The MEM has many of the same characteristics as the MMP. The MEM will scale beyond four processors, but in most environments, there is no particular value in doing so. Also, in the future, the Webmail component will be offloaded from the Message Store and onto access layer machines that are running the XML rendering as Java servlets under the web server. Java servlets do not presently scale well beyond two processors. Thus, plan your hardware choice around either SPARC or Intel two-processor machines for the MEM, or assume that you will repurpose your current two-processor MEM hardware to be replaced by smaller machines when the next generation solution becomes available.

You can put the MMP and MEM on the same set of servers. The advantage to doing so is if a small number of either MMPs or MEMs are required, the amount of extra hardware for redundancy is minimized. The only possible downside to co-locating the MMP and MEM on the same set of servers is that a denial of service attack on one protocol can impact the others.

Setting Disk Stripe Width

When setting disk striping, the stripe width should be about the same size as the average message passing through your system. A stripe width of 128 blocks is usually too large and has a negative performance impact. Instead, use values of 8, 16, or 32 blocks (4, 8, or 16 kilobyte message respectively).

Setting the Mailbox Database Cache Size

Messaging Server makes frequent calls to the mailbox database.
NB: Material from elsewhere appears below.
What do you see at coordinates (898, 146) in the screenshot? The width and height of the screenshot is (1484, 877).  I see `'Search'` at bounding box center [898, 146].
For this reason, it helps if this data is returned as quickly as possible. A portion of the mailbox database is cached to improve Message Store performance. Setting the optimal cache size can make a big difference in overall Message Store performance. You set the size of the cache with the configutil parameter store.dbcachesize.

The mailbox database is stored in data pages. When the various daemons make calls to the database (stored, imapd, popd), the system checks to see if the desired page is stored in the cache. If it is, the data is passed to the daemon. If not, the system must write one page from the cache back to disk, and read the desired page and write it in the cache. Lowering the number of disk read/writes helps performance, so setting the cache to its optimal size is important.

If the cache is too small, the desired data will have to be retrieved from disk more frequently than necessary. If the cache is too large, dynamic memory (RAM) is wasted, and it takes longer to synchronize the disk to the cache. Of these two situations, a cache that is too small will degrade performance more than a cache that is too large.

Cache efficiency is measured by hit rate. Hit rate is the percentage of times that a database call can handled by cache. An optimally sized cache will have a 99 percent hit rate (that is, 99 percent of the desired database pages will be returned to the daemon without having to grab pages from the disk). The goal is to set the cache such that it holds a number of pages such that the cache will be able to return at least 95 percent of the requested data. If the direct cache return is less than 95 percent, then you need to increase the cache size.

The Sleepycat database command db_stat can be used to measure the cache hit rate. For example:

# /opt/SUNWmsgsr/lib/db_stat -m -h /var/opt/SUNWmsgsr/store/mboxlist

2MB 513KB 604B  Total cache size.
1               Number of caches.
2MB 520KB       Pool individual cache size.
0               Requested pages mapped into the process’ address space.
55339             Requested pages found in the cache (99%).

In this case, the hit rate is 99 percent. This could be optimal or, more likely, it could be that the cache is too large. (A cache that is too large will always show 99 percent.) The way to test this is to lower the cache size until the hit rate moves to below 99 percent. When you hit 98 percent, you have optimized the DB cache size. Conversely, if db_stat shows a hit rate of less than 95 percent, then you should increase the cache size with store.dbcachesize.


Note

As your user base changes, the hit rate can also change. Periodically check and adjust this parameter as necessary. This parameter has an upper limit of 2 GB imposed by the Sleepycat database.